Feu sur les Indiens : chronique de la haine à Cali, Colombie

 Victoria Solano, 070, 15/5/2021

Traduit par Fausto Giudice

Victoria Solano est une documentariste et journaliste colombienne, réalisatrice notamment des documentaires 9.70 (Prix National de journalisme Simon Bolivar) et Sumercé.

Être indigène en Colombie, c'était jusqu'à cette semaine vivre sous la menace : garants de la production d'aliments sains et du maintien de la biodiversité, ils sont le plus grand obstacle à l'extractivisme qui cherche à progresser dans le pays. Les populations indigènes de Colombie sont raflées, appauvries et persécutées, en vue de leur extinction. Mais avec les manifestations qui ont pris d'assaut le pays ces 12 derniers jours, une nouvelle étape a été franchie : des civils organisés sont sortis pour leur donner la chasse.

Les premières images ont été transmises en direct.

Une douzaine d'hommes courent le long de la 127ème  rue, une artère secondaire dans l'un des quartiers les plus exclusifs de Cali. La caméra se déplace avec le groupe, on entend une respiration haletante. On entend aussi le bruit des coups de feu et le sifflement des balles qui fendent l'air, passant près, très près. Quelqu'un crie « en bas, dans le coin », en désignant l'endroit d'où ils tirent.

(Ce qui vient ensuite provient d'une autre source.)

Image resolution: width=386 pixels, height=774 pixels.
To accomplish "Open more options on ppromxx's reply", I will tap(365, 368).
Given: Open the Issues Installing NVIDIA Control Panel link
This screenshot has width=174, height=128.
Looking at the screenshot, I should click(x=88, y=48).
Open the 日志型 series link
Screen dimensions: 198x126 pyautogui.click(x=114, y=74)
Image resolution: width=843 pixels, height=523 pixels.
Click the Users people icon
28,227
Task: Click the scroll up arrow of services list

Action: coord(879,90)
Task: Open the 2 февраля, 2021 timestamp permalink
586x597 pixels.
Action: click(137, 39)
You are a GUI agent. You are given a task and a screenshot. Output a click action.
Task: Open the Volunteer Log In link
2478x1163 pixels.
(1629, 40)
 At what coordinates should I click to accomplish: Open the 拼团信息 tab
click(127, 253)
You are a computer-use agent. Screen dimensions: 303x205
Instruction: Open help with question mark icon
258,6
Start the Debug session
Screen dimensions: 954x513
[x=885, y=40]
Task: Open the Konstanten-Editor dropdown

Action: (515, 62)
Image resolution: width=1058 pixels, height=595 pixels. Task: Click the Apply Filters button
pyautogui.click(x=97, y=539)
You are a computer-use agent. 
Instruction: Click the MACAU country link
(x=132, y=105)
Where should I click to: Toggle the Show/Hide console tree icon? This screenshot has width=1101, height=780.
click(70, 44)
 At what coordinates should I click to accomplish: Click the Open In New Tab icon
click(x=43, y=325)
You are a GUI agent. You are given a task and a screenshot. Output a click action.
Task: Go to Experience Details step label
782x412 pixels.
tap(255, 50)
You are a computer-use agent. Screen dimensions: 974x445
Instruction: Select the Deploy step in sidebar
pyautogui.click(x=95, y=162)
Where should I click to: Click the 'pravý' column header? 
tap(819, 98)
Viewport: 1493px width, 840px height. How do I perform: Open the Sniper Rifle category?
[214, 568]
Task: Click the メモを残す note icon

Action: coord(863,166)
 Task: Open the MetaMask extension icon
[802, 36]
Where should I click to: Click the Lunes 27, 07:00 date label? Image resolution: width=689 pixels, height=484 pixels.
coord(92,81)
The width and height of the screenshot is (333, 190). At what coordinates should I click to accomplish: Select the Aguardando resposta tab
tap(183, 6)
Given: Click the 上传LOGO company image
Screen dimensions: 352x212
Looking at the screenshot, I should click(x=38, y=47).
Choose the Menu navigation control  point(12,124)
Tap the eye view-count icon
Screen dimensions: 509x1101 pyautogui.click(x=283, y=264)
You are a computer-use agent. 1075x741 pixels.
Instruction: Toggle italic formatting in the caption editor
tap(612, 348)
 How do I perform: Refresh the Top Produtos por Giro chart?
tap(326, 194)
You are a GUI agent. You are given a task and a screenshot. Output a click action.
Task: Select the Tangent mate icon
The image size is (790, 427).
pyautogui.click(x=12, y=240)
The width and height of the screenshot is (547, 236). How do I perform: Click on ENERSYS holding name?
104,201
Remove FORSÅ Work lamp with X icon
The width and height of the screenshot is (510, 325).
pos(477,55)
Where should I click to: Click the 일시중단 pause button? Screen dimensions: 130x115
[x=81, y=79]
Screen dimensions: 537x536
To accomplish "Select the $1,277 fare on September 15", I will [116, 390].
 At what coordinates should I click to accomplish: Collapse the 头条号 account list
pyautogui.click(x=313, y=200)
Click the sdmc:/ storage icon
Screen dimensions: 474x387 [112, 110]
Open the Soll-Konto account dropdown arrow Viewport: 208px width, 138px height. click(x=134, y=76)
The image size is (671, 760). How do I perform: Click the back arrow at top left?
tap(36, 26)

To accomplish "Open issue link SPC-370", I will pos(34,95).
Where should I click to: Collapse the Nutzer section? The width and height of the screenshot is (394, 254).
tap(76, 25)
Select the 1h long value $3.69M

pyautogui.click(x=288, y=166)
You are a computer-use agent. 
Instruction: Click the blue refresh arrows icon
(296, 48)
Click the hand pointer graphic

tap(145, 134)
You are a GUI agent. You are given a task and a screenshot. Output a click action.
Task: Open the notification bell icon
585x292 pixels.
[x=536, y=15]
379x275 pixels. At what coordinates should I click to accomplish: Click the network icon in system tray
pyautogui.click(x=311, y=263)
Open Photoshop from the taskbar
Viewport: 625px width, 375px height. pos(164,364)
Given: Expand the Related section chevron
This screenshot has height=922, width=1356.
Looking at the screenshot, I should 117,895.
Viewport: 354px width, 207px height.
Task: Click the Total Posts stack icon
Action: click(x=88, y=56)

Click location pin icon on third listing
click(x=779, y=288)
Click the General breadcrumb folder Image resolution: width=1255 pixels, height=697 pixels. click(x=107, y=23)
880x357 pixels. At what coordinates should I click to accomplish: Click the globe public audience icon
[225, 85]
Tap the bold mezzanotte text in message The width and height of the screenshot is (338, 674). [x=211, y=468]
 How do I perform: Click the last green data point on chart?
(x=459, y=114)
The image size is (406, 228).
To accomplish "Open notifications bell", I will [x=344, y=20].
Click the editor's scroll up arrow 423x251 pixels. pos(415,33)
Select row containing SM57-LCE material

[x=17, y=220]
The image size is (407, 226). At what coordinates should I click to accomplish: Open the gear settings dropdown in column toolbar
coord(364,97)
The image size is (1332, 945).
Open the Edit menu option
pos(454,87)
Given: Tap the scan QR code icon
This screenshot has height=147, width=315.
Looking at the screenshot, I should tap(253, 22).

Le groupe continue à se déplacer dans la même direction que précédemment - vers l'endroit d'où proviennent les coups de feu - mais pas en ligne droite, mais en se croisant comme un zigzag. La personne qui filme se laisse tomber au sol et pendant quelques secondes, le téléphone portable passe de la caméra frontale à la caméra selfie, on peut voir un homme allongé sur le sol en train de se protéger. C'est un indigène. On ne peut voir que ses yeux noirs. Un foulard rouge et vert couvre une partie de son visage et il porte sur la tête l’écusson du CRIC (Consejo Regional Indígena del Cauca). La caméra étant de nouveau en mode frontal, il se lève et dit : « Ils tirent sur la minga, ils veulent la liquider ».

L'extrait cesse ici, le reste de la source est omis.